### Problem to work on
Rewrite the lines below, replacing "chart" with "graph" and keeping everything else the same. Leave out the pictures.

Records of locating words and elements:
*****
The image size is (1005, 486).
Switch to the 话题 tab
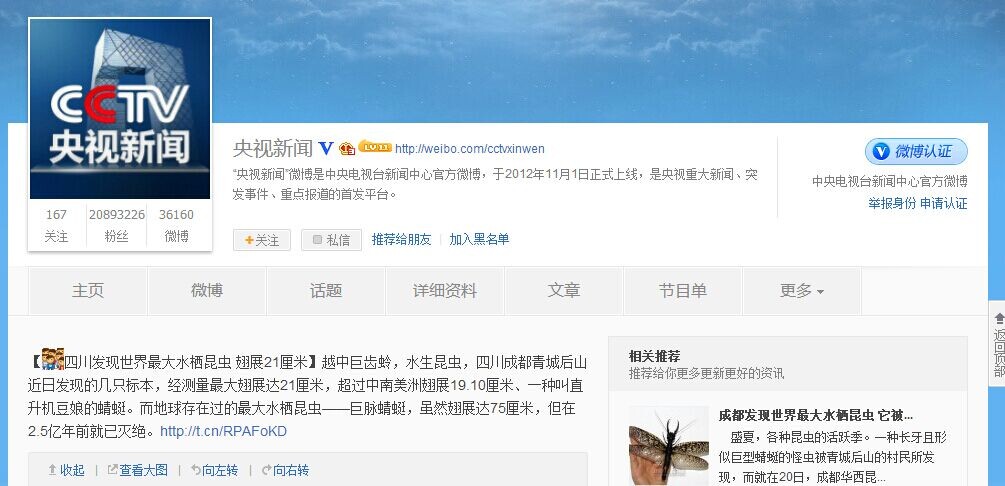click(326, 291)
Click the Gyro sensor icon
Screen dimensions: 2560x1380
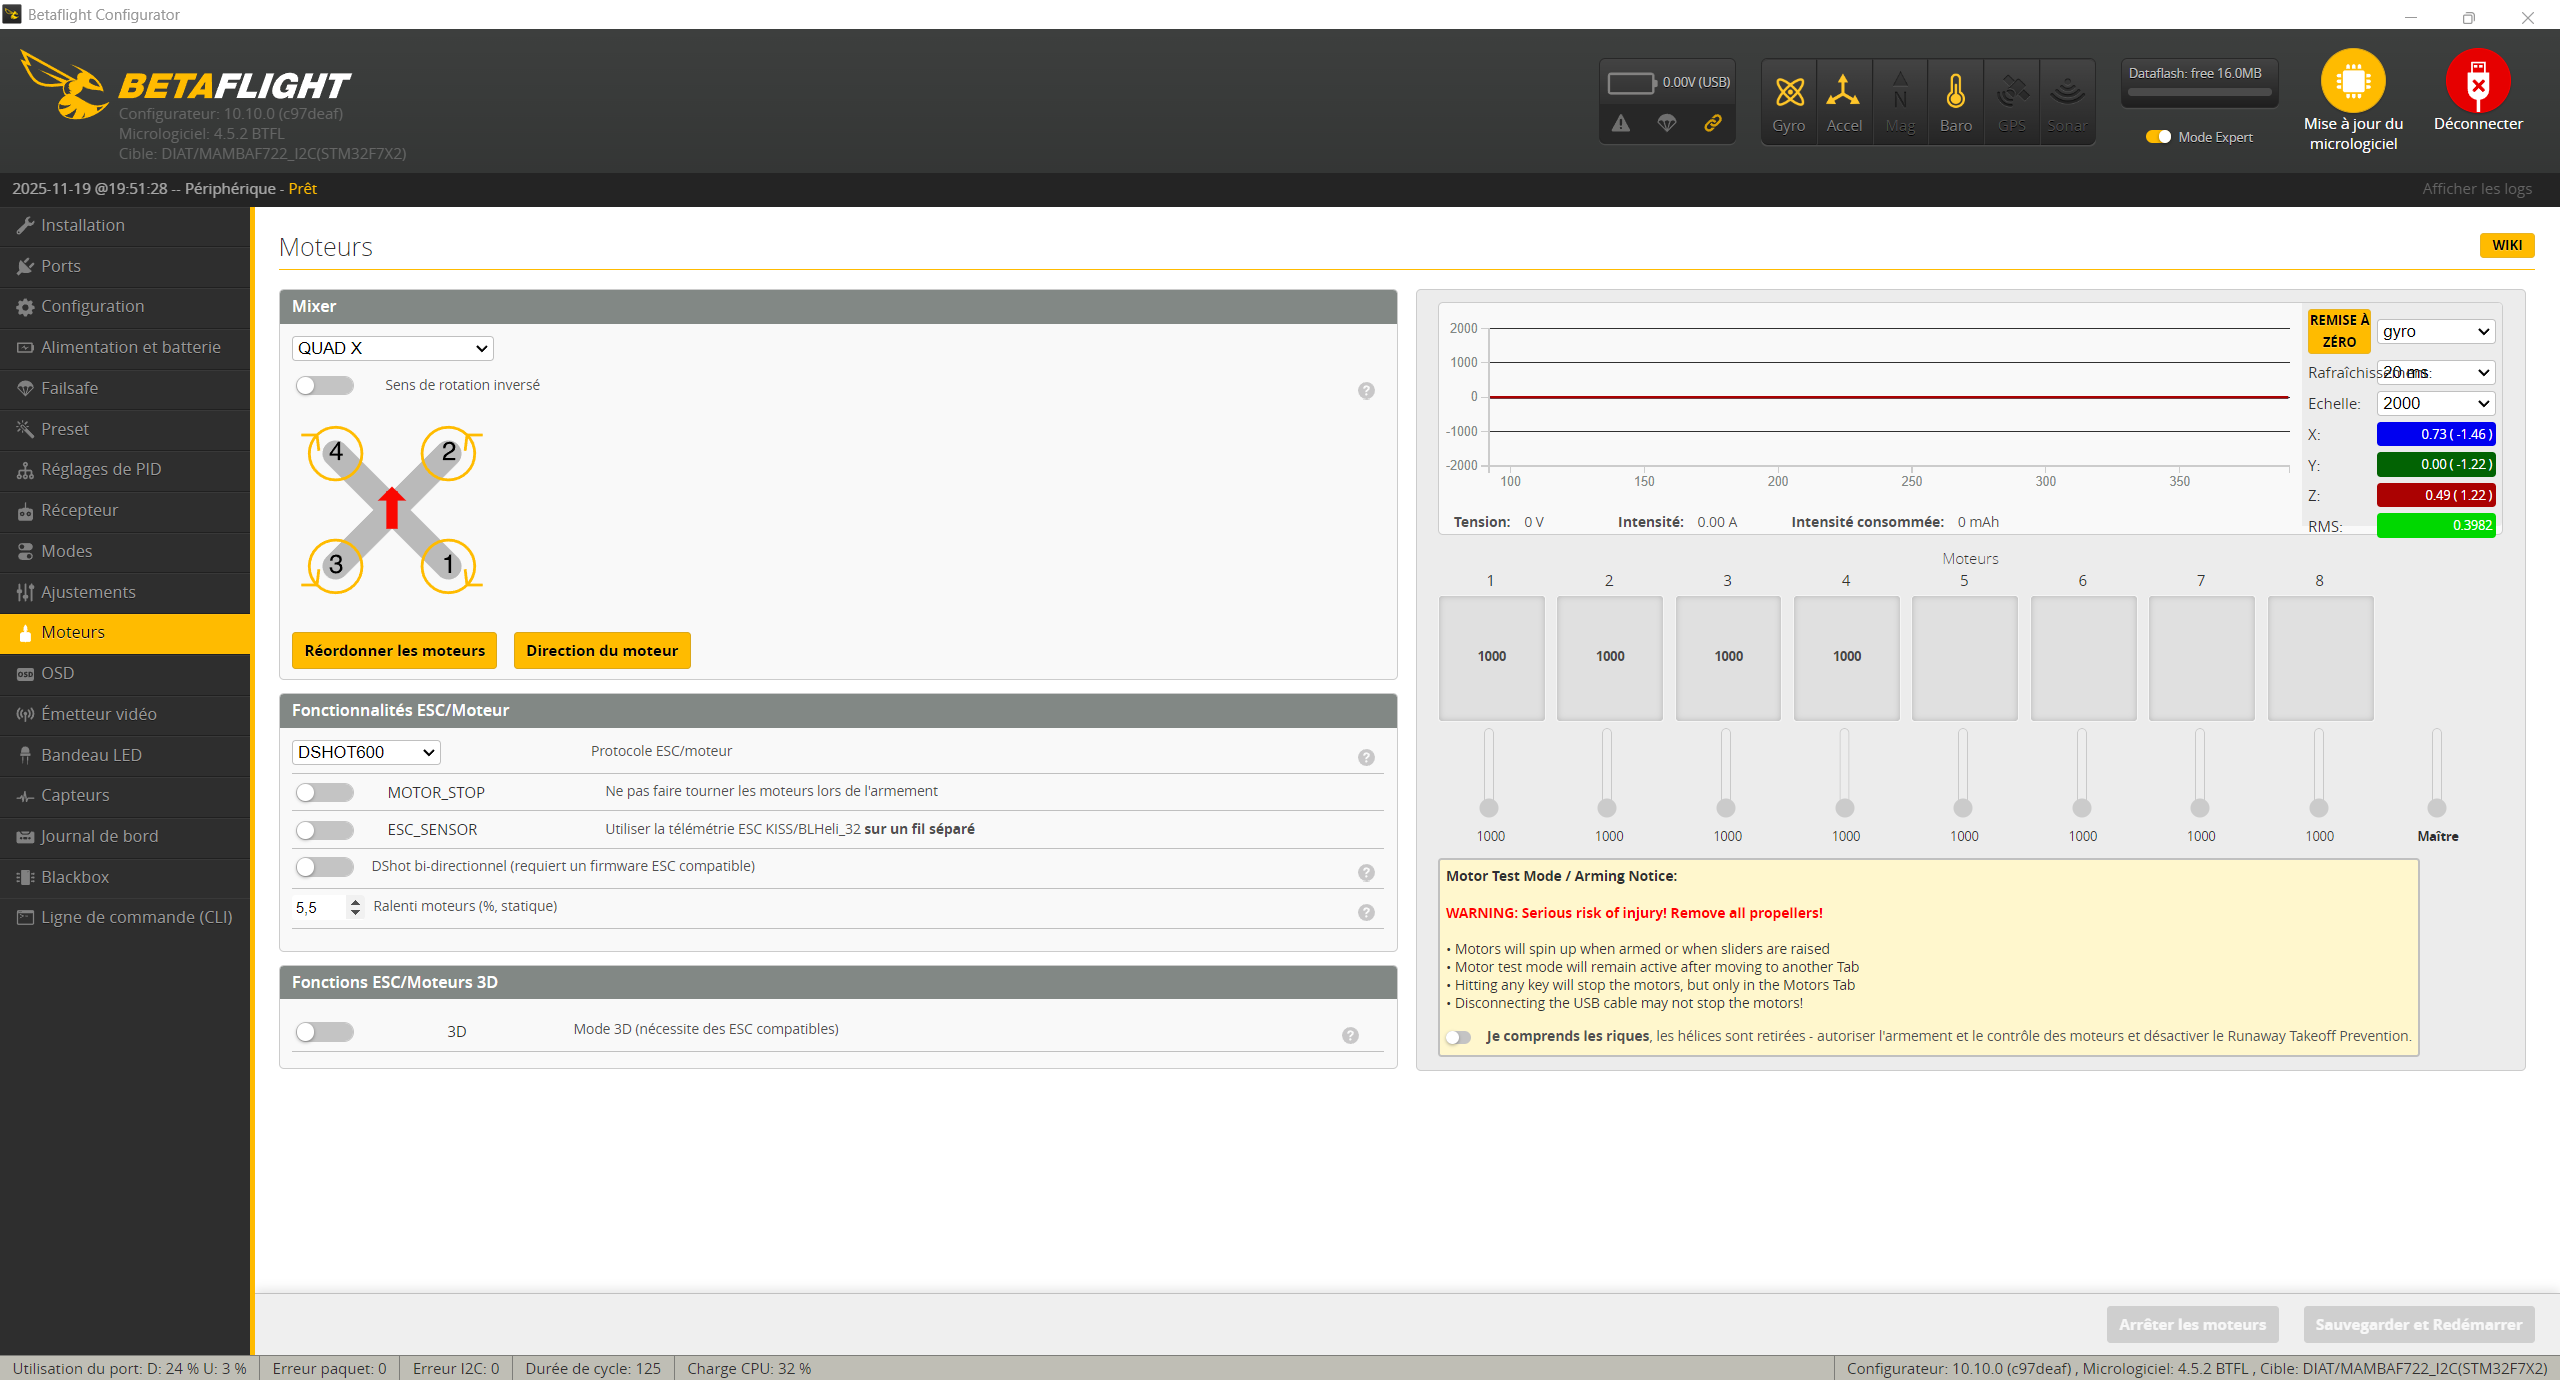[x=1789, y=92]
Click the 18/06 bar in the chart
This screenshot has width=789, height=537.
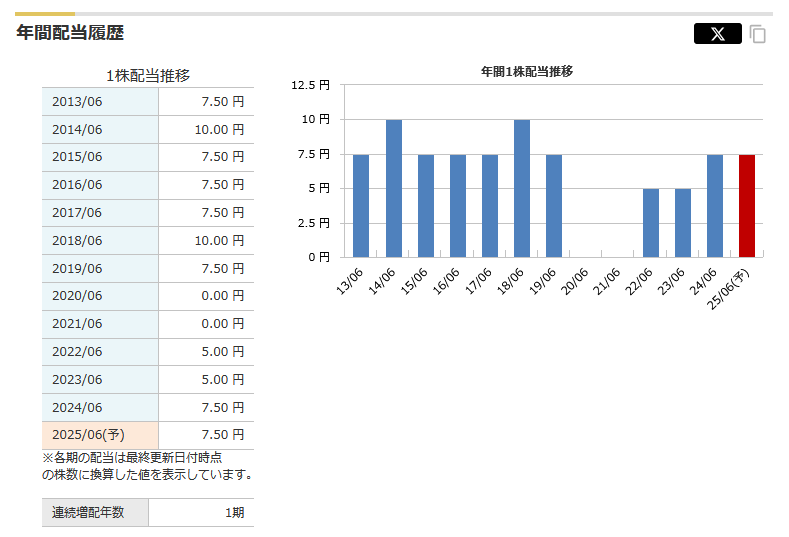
*****
### Solution to the problem
The image size is (1005, 486).
Switch to the 话题 tab
click(326, 291)
Click the Gyro sensor icon
Screen dimensions: 2560x1380
[x=1789, y=92]
Click the 18/06 bar in the graph
This screenshot has width=789, height=537.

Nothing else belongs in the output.